Ó Cianáin was the name of a Gaelic-Irish Brehon family. They were originally erenaghs of the parish of Cleenish, Lough Erne, but who had served for several centuries as historians to Mag Uidir of Fear Manach (2007, p. 437).

The Annals of Ulster record the death of Giolla na Naomh Ó Cianáin, abbot of Lis Gabhail (Lisgoole), on 12 August 1345 (actually 1348).

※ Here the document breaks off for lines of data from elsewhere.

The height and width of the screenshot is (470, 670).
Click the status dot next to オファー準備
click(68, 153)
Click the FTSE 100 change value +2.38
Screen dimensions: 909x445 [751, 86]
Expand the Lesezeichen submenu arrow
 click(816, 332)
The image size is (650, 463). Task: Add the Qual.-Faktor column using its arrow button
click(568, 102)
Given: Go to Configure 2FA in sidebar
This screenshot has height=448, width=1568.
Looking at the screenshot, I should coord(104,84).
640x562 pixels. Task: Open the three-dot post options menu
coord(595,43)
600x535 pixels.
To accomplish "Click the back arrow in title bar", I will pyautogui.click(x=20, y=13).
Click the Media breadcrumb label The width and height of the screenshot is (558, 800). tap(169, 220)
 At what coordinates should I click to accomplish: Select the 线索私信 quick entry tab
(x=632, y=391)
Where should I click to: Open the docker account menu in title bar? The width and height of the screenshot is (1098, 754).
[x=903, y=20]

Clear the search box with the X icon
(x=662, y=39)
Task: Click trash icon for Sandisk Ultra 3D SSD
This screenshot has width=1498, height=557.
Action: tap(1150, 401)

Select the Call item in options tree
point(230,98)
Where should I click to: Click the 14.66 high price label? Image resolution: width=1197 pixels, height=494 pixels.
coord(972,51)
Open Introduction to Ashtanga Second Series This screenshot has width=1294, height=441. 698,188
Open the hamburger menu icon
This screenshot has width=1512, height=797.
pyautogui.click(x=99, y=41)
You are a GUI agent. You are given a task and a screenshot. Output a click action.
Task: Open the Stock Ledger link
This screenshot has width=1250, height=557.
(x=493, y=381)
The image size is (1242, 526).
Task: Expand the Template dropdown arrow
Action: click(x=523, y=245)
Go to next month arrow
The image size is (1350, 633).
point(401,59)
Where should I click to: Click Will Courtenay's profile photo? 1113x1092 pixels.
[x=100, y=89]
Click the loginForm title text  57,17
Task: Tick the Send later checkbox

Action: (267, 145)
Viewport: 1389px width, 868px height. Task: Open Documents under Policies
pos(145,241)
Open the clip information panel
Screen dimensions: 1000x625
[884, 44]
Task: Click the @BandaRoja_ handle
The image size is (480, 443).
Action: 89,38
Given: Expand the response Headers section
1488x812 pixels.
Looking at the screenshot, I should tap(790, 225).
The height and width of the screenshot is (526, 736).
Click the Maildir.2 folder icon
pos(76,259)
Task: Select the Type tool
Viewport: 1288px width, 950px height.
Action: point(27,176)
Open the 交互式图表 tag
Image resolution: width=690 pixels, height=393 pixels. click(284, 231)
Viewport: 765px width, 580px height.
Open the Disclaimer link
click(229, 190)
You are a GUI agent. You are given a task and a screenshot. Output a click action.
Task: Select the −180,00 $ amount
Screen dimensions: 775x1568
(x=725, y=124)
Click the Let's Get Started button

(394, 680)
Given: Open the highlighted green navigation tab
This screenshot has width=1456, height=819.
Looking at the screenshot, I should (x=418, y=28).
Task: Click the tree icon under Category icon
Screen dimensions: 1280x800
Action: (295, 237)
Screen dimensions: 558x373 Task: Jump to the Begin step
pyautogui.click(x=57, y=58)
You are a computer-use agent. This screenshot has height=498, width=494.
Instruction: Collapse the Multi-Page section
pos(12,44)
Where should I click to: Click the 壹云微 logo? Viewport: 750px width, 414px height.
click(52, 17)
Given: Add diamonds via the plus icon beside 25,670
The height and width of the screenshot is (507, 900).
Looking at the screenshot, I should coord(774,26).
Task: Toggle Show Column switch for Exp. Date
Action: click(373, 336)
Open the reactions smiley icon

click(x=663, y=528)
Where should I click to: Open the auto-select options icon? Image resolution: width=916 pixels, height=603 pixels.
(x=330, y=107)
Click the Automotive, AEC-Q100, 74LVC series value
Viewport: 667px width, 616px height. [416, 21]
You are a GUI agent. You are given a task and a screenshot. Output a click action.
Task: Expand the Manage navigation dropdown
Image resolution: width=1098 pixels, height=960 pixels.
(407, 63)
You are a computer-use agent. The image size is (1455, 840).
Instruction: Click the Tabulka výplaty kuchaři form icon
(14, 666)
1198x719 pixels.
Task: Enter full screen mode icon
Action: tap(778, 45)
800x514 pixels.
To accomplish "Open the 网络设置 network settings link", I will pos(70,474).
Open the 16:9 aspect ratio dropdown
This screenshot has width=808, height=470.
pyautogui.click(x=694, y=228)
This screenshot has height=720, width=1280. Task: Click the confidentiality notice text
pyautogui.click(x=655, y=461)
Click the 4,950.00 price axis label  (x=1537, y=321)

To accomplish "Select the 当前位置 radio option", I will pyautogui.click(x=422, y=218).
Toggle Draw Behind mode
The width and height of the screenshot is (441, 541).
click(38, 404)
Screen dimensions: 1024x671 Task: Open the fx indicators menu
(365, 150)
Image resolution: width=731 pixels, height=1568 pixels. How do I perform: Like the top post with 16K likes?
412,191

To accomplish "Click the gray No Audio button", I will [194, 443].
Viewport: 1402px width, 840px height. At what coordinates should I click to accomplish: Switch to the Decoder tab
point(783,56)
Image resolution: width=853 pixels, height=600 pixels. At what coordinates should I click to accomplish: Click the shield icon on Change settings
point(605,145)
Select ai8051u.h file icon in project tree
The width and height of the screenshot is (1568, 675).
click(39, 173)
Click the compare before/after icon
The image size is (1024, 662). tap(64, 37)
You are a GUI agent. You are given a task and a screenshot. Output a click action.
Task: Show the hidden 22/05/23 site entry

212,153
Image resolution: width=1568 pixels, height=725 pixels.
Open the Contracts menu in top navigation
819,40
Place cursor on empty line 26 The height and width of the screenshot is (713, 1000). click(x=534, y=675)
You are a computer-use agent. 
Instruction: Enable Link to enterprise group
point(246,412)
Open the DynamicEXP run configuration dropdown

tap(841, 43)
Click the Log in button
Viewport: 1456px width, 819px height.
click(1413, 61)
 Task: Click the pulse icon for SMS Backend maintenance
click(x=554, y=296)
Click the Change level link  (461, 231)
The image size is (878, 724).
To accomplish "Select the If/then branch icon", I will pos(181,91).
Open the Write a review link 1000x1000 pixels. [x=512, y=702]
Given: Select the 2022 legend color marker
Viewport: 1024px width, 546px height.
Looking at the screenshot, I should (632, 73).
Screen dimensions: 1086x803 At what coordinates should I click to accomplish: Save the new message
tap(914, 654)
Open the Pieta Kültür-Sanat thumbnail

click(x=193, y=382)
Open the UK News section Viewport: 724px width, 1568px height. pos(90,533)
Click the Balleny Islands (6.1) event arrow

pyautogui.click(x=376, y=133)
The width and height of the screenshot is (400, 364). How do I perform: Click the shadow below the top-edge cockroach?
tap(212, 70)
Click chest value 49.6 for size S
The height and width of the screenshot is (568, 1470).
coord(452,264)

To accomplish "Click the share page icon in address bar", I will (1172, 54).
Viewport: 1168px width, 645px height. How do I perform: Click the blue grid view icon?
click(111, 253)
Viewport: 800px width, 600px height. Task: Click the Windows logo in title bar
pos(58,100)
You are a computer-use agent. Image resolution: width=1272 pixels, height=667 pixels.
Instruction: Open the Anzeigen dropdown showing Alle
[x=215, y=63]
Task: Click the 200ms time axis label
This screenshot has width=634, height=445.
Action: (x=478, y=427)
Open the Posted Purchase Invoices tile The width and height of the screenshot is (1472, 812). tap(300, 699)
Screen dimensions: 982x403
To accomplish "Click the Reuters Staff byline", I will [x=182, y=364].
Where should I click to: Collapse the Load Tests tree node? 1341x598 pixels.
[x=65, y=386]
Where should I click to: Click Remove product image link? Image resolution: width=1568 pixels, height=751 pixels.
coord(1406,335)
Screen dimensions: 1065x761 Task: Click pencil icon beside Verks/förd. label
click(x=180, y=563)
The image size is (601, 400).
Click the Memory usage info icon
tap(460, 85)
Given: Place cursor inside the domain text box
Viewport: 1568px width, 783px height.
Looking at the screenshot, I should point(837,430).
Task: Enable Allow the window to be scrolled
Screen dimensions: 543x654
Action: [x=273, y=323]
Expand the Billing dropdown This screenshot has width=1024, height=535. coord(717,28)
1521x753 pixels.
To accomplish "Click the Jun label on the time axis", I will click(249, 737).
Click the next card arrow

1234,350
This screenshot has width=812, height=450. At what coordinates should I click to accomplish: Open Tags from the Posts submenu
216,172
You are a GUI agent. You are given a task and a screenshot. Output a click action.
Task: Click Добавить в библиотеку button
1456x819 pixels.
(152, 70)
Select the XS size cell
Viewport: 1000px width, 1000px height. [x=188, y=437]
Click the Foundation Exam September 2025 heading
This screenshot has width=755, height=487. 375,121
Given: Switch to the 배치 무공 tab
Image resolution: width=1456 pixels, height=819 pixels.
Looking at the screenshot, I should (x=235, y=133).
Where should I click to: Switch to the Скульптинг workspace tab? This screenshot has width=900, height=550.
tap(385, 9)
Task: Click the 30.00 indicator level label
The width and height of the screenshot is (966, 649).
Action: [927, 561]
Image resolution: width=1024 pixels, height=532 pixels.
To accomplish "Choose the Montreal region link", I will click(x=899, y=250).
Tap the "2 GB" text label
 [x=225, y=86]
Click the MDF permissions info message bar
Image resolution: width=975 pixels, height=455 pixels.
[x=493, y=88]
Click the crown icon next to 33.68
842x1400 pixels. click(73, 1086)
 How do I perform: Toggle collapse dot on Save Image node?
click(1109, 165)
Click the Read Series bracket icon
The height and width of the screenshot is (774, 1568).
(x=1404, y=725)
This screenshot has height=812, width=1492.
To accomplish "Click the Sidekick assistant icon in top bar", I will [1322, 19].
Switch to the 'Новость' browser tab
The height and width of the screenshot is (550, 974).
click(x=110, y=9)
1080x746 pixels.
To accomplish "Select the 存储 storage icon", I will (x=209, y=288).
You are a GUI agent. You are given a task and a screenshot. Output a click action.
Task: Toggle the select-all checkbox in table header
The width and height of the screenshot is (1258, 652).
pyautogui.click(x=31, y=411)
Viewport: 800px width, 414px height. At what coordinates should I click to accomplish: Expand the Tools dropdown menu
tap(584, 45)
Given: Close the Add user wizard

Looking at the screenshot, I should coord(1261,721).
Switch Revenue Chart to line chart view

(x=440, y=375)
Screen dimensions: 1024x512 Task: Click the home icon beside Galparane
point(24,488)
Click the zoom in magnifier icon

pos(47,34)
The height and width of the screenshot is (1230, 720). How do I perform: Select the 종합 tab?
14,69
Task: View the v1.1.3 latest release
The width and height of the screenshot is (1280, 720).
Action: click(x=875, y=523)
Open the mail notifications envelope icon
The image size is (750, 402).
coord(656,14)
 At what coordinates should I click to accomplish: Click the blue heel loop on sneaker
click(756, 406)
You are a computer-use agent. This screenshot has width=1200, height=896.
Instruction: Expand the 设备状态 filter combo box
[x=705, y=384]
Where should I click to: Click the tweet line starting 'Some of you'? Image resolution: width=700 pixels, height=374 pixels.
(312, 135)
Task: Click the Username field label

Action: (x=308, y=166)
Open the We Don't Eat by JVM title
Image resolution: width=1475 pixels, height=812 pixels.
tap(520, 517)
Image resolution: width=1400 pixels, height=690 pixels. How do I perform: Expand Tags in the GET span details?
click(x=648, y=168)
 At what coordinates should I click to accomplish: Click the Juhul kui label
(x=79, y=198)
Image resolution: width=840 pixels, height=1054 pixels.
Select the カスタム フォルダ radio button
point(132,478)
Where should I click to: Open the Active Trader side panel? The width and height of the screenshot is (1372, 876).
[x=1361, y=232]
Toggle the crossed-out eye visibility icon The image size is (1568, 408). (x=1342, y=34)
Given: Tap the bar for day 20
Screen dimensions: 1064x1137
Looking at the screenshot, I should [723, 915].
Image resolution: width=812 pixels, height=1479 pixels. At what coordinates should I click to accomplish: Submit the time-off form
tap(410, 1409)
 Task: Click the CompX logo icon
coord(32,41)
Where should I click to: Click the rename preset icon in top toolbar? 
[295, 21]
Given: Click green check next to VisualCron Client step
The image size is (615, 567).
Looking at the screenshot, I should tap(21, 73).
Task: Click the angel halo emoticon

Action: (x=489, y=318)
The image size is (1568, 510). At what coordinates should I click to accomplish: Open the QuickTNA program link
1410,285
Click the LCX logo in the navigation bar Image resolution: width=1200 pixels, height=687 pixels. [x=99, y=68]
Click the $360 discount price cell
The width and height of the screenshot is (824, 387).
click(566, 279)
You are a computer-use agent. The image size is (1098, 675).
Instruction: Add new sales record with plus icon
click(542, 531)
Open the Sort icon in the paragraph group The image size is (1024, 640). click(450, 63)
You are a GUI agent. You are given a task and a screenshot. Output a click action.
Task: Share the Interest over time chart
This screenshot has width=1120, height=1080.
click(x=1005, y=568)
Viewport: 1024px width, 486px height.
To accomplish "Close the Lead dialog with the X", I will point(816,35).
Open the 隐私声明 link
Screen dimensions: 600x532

One of the family's most noted productions was Leabhar Adhamh Ó Cianáin, written in or about the 1340s by Adhamh Ó Cianáin (died 1373) by and for himself, and out of the book of his teacher, Seán Mór Ó Dubhagáin (died 1372).

The Annals of the Four Masters cite the deaths of members of the family under the years 1348, 1373, 1387, 1400, 1405, 1459, 1569, 1483.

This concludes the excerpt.